26/04/2026
Get your holidays booked now!!
If you've got holidays planned this summer, British Airways just gave a pretty clear signal about what's coming on price.
The owner of British Airways confirmed this week that ticket prices will rise to reflect the sharp increase in jet fuel costs following the ongoing disruption to global oil supply chains.
The company said it was "not immune" to the fallout despite having bought a portion of its fuel in advance at fixed prices, a standard industry practice called hedging.
Even with that protection in place, the scale of the fuel price spike is too large to absorb entirely.
The practical implication is straightforward. If you haven't booked yet and you're planning to fly this summer, prices are heading upward and waiting is unlikely to work in your favour.
There's some more reassuring news mixed in.
Jet2, Virgin Atlantic, and easyJet have all said they expect to operate as normal for now.
British Airways itself confirmed it isn't currently seeing any disruption to actual jet fuel supply, just the cost of it.
The concern about physical shortages, flagged by the International Energy Agency as a potential issue within weeks, hasn't materialised yet.
The government has also quietly removed the "use it or lose it" rule for airlines at UK airports.
Normally carriers have to fly at least 80% of their allocated slots or risk losing them for the following year.

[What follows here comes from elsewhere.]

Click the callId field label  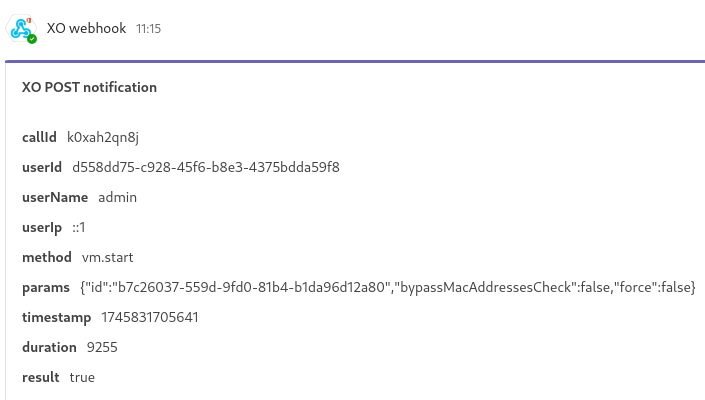pos(39,138)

That requirement has been suspended so airlines can cancel flights without penalty if fuel shortages make it impossible to operate.
The fact that rule has been suspended tells you something about how seriously the situation is being taken behind the scenes.
For anyone travelling this summer, travel insurance and a clear understanding of your rights if a flight is cancelled is worth sorting sooner rather than later.